Di Batas Lainnya

129 20 8
                                    

Di Satu Waktu di Hari Itu

"Yoebo..." panggil sang wanita paruh baya itu begitu memasuki kamar dan mendapati suaminya tengah duduk terdiam dengan wajah pucat. 

"Kenapa wajahmu pucat? Ada apa?" tanyanya lagi dengan wajah khawatir, lalu duduk di samping suaminya. 

Tak ada satu suarapun keluar dari suaminya, bahkan desah napasnya pun tak terdengar. Dia hanya duduk terpaku dengan tangan kanan menopang dahi yang dipijatnya pelan. 

"Ada apa yoebo? Sakitkah? Apa perlu ku panggilkan Dr. Park?" 

Masih juga tak ada jawaban. Tapi suaminya menoleh menatapnya langsung. Terlihat mata itu merah dan urat leher menegang seakan menunggu giliran untuk mencuat keluar. 

"여보, 무슨 일이야? 말해봐." (Yeobo, museun il-iya? malhaebwa.= Honey, what's wrong with you? Say something.)

"Aku baru saja bertemu dengannya." Suara suaminya terdengar serak, kasar, dan terasa sesak, seperti ada yang mencekat tenggorokannya. 

"Siapa? Siapa yang kamu temui?"

"Hammal. Richard Hammal." 

"Yeobo, apa maksudmu? Jangan seperti ini lagi. Kita sudah melupakan hal ini."

"Dia datang. Tapi bukan dia, tapi seperti dia. Dan aku melihat dirinya disitu."

"Apa maksudmu? Aku tidak mengerti." 

"Richard. Richard Hammal ada di dalam diri anak itu."

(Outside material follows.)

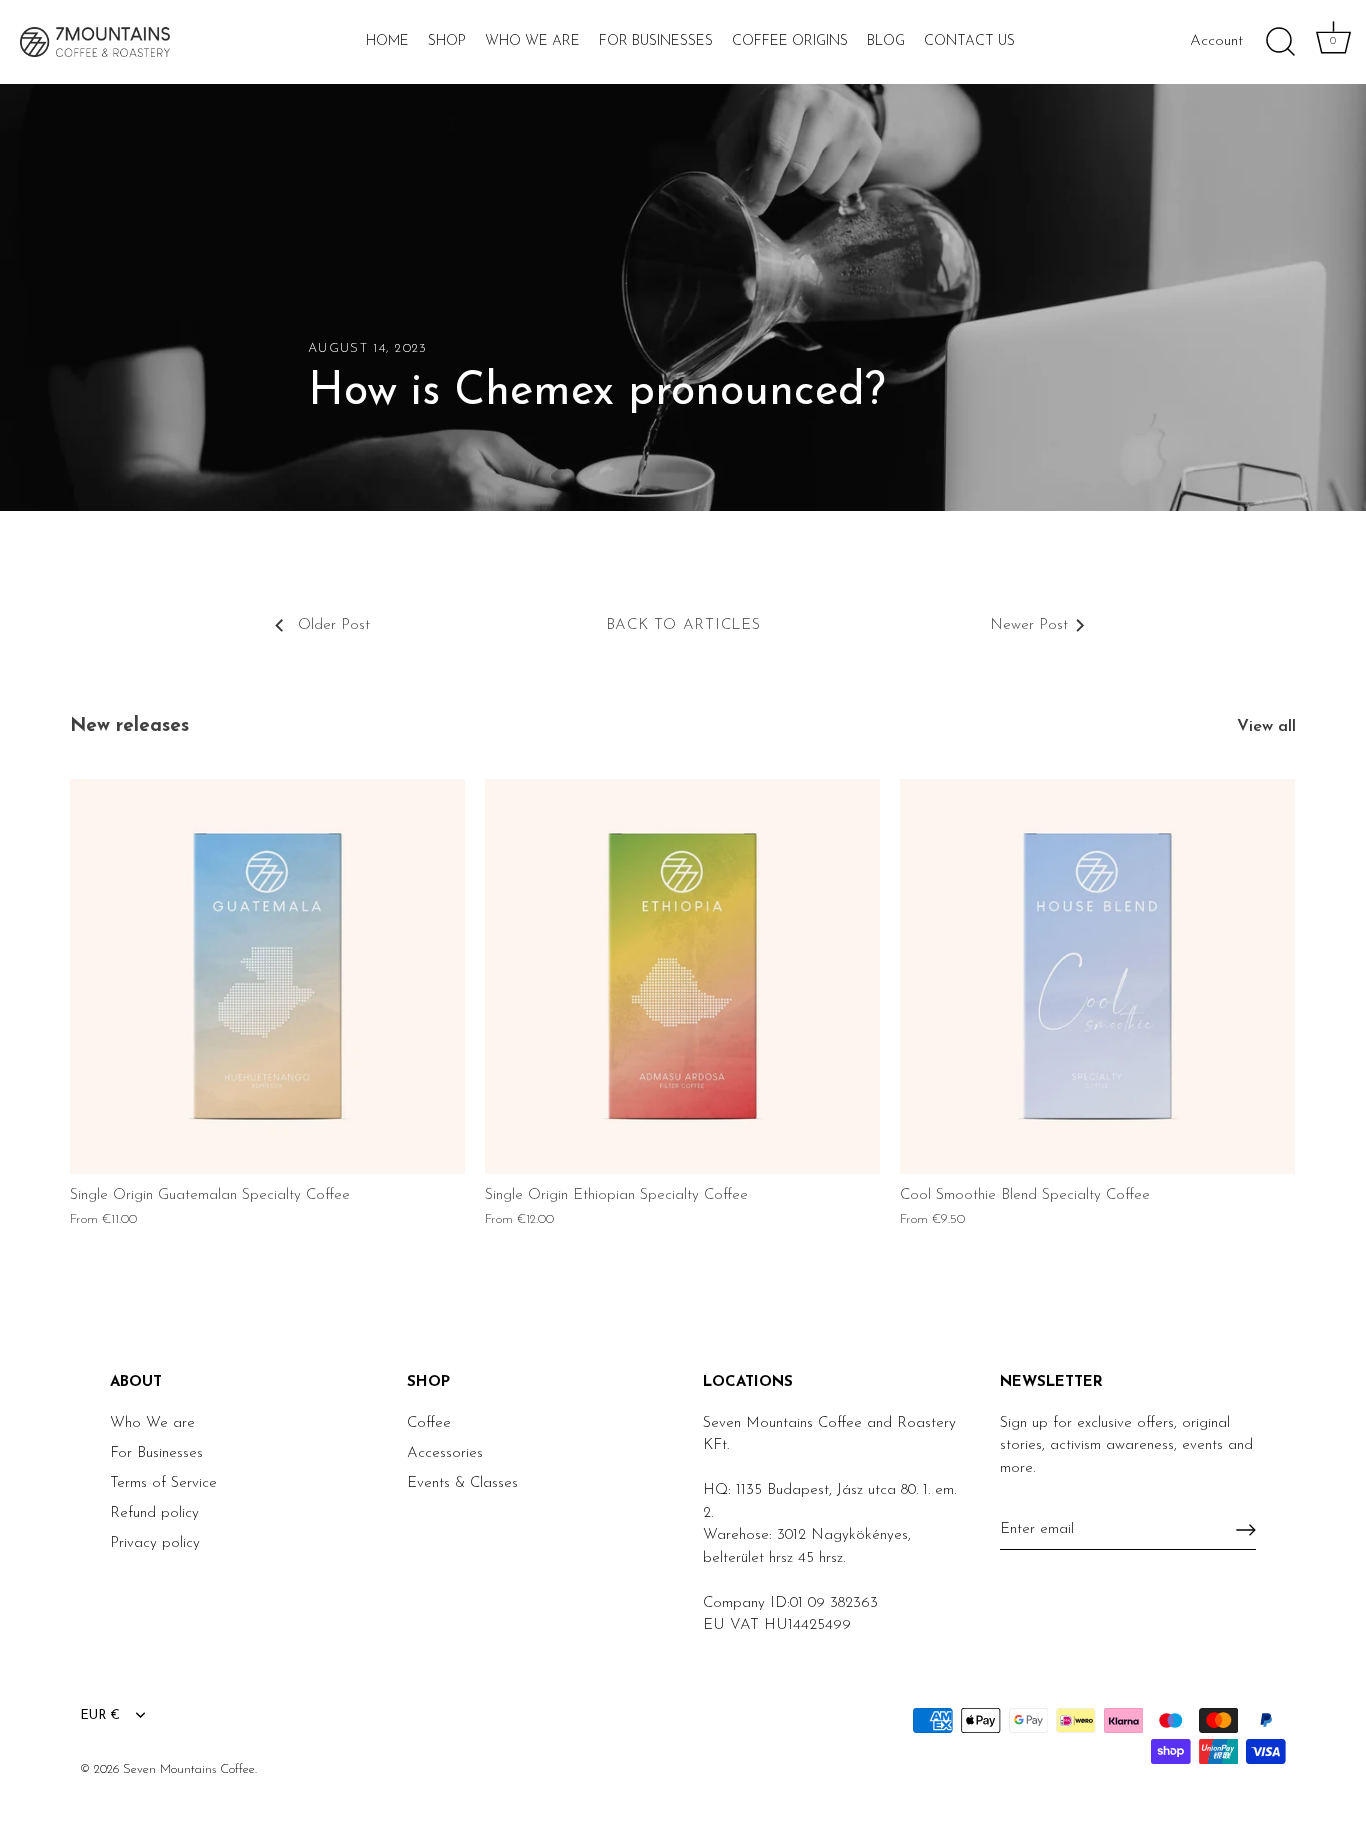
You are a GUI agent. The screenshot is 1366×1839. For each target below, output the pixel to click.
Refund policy (154, 1513)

"Siapa? Anak yang mana yang kamu maksudkan?"

"Anaknya Richard. Dia ada disini, di rumah ini. Dia menemui Clarissa."

Dan wanita itu membungkam mulutnya sendiri dengan kedua tangannya. 

***

Joshua's POV

Apakah kamu pernah coba berbincang dengan masa lalu? Jika ya, apakah pernah dikatakannya kalau dia itu serupa deret geometri tak hingga bersifat divergen? Itu sejenis ilmu matematika tentang deret yang angkanya tidak memusat, bisa saja menyebar, berisolasi, atau bisa saja konstan, intinya tidak pernah menuju satu titik tertentu karena jumlahnya tidak terbatas. Seperti itulah masa lalu, yang saking tak berbatasnya, semua kenangan itu menyebar, menjadikan otak dan hatimu sebagai tempat isolasinya; kenangan-kenangan itu bersifat konstan karena memang mereka tidak akan pernah bisa berubah; dan tidak pernah menuju pada titik tertentu yang kita sebut "lepas dari masa lalu".  

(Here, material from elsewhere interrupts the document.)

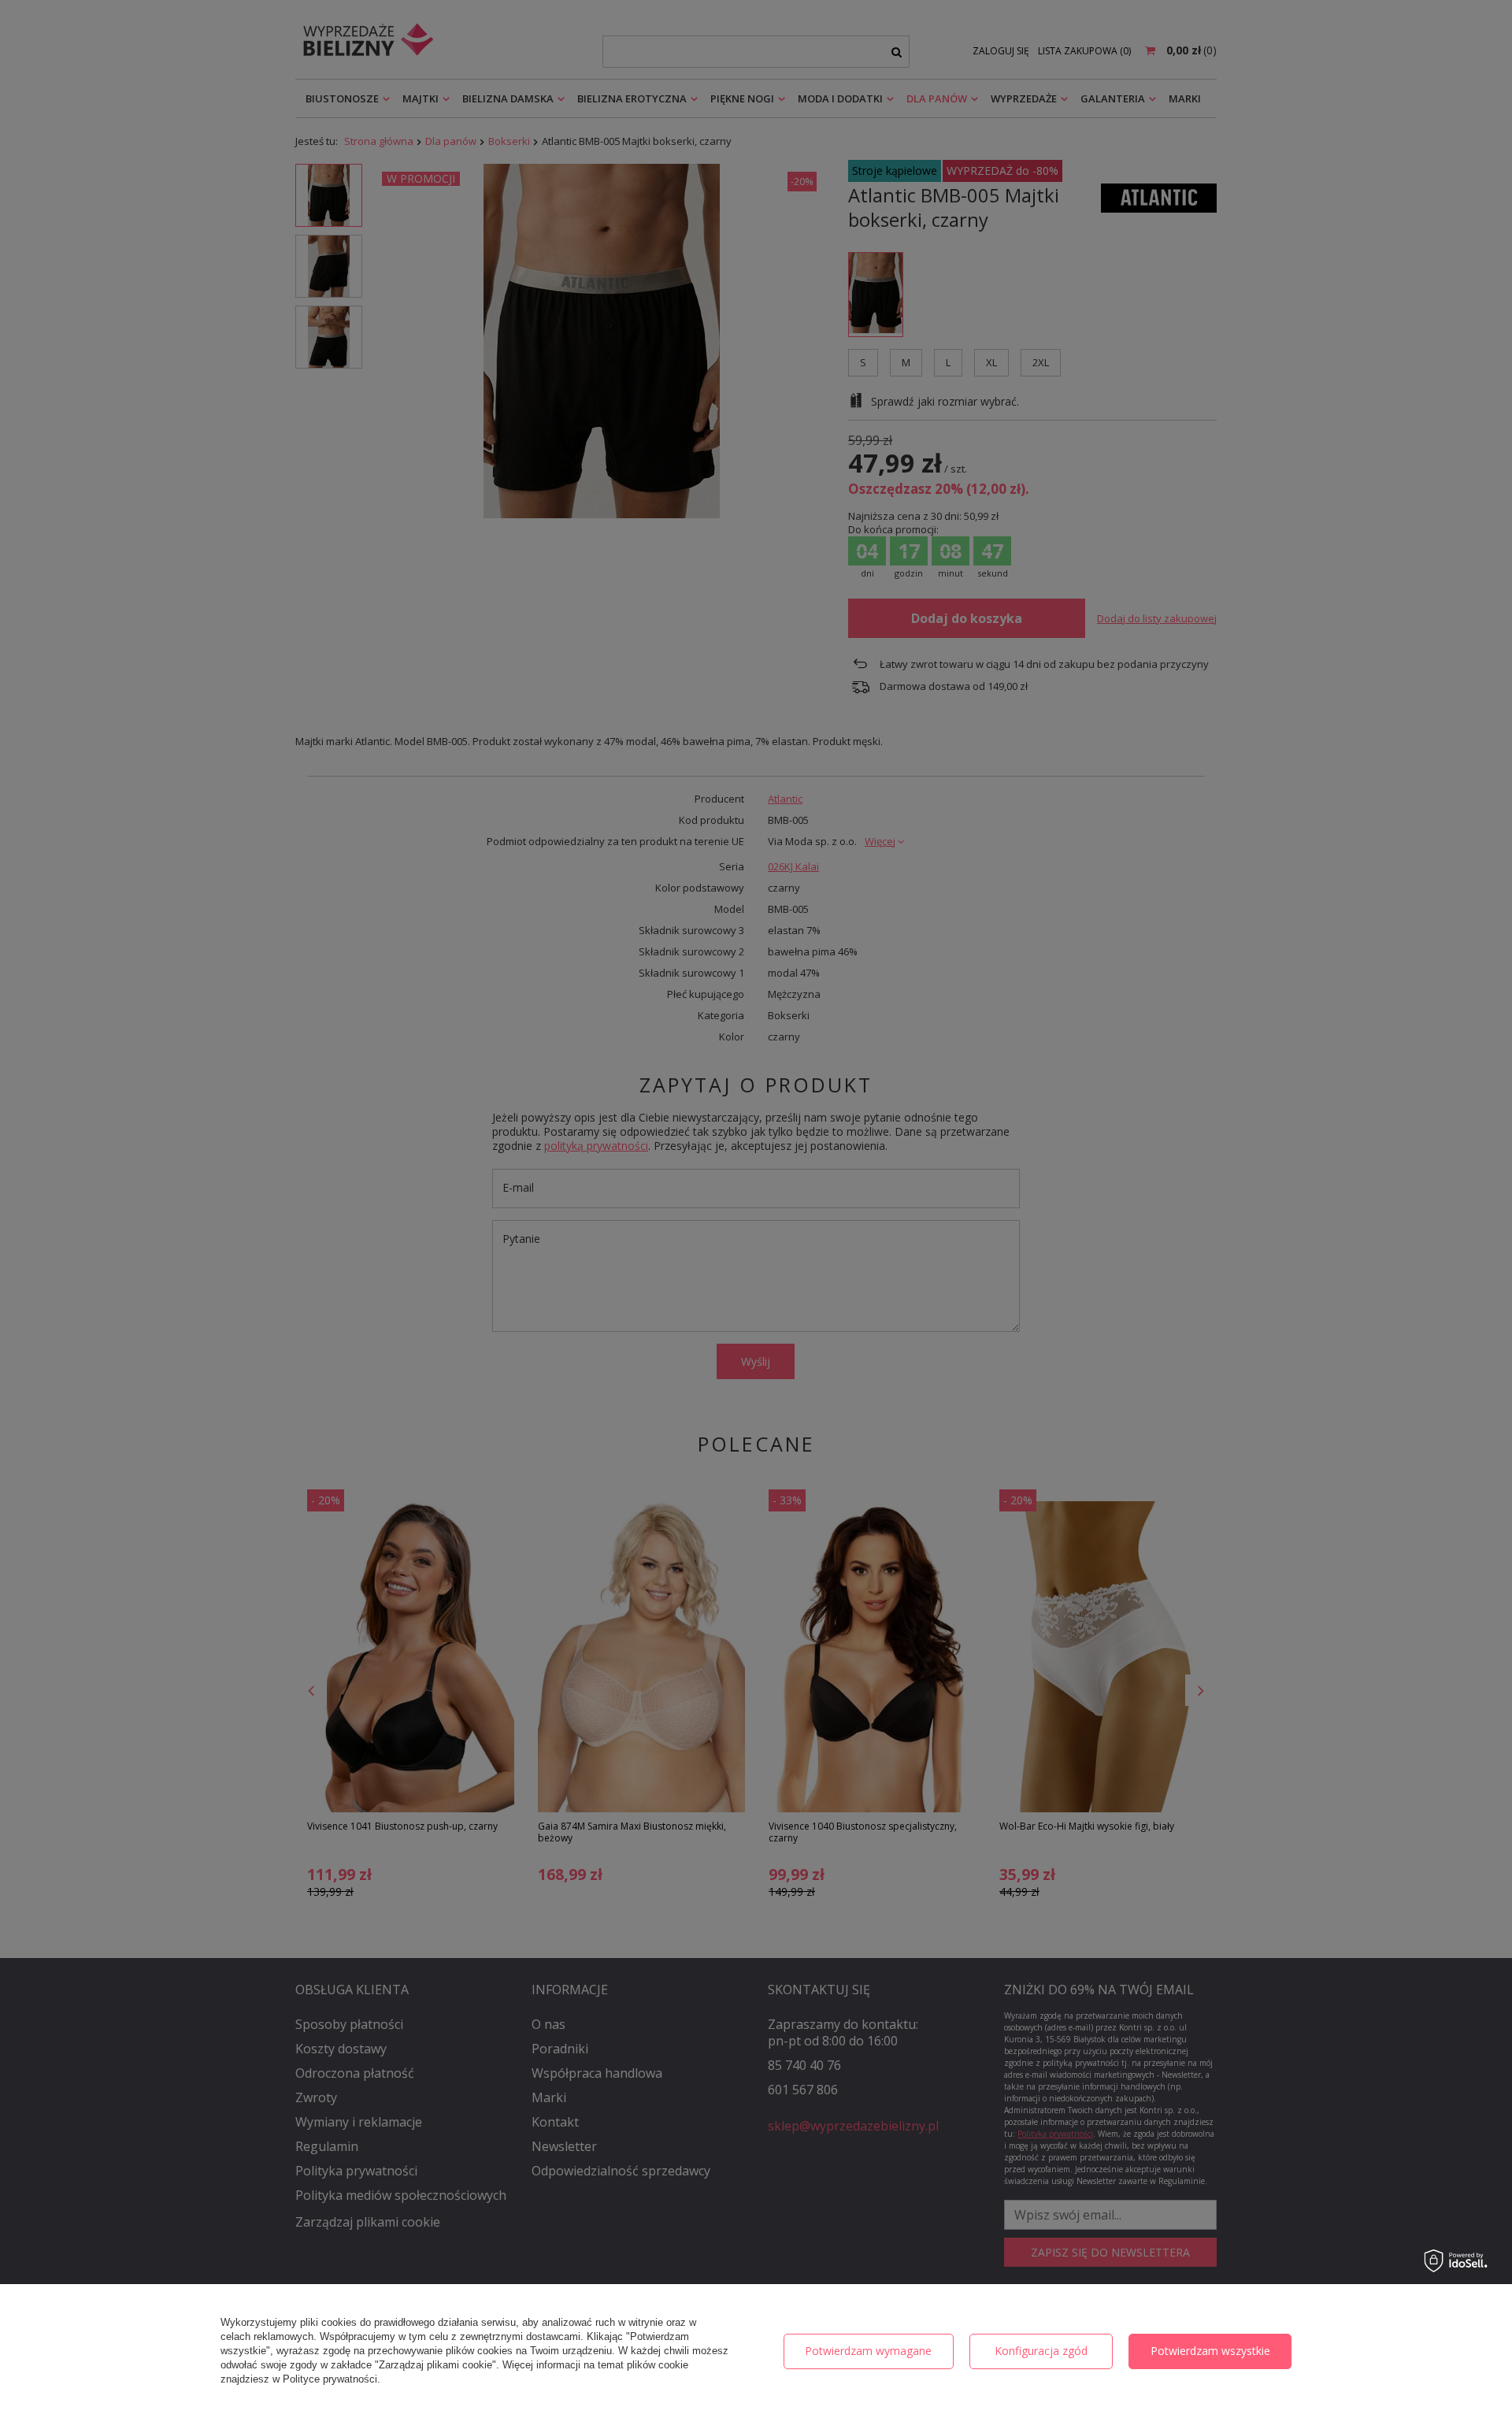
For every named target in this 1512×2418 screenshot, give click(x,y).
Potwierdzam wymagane (868, 2350)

Jika aku tanyakan seperti apa rupa masa lalu pada Clarissa, maka jawabannya pasti  ini, "Masa lalu itu serupa Hydra (mahkluk berkepala sembilan dalam Mitologi Yunani) yang jika kepalanya dipotong tetap akan terpasang kembali". Dan emang seperti itulah si masa lalu, yang entah dibuang di sisi diri manusia bagian manapun tetap saja muncul kembali, entah itu berupa kenangan atau bisa jadi karma.

Dan begitulah masa lalu membuntuti kita sepanjang hidup. Bahkan sesuatu yang indah dalam sebuah kenangan, bisa saja jadi tak lagi indah, tergantung suasana hati kita kala membawa kenangan itu kembali ke saat kita tengah mengingatnya. 

Dan hari ini, saat ini. Kenangan itu mendadak berubah bentuk jadi tanaman Devil's Snare (Jerat Setan*), yang punya kekuatan memerangkap dan mencekik begitu kuatnya walaupun baru disentil sedikit saja. 

"Dude, you're okay?

Pertanyaan Rain sudah terulang kesekian kalinya, dan berlalu tanpa jawaban, karena aku tengah dalam kondisi memerangi si Jerat Setan. 

"Lo kambuh lagi ni. Gue telpon James ya." 

Aku meraih tangannya dengan cepat sebelum dia mengambil handphone. Aku melangkah keluar dari ruangan itu dengan napas tersengal-sengal, padahal aku bahkan tidak berlari. Ketakutan kali ini jadi meningkat 5 kali lebih cepat, karena aku meninggalkan Clarissa yang malah menciptakan rasa khawatir bagi diriku, dan malah melangkah masuk ke jenis kekhawatiran lainnya, yang sebenarnya sudah bertengger lumayan lama.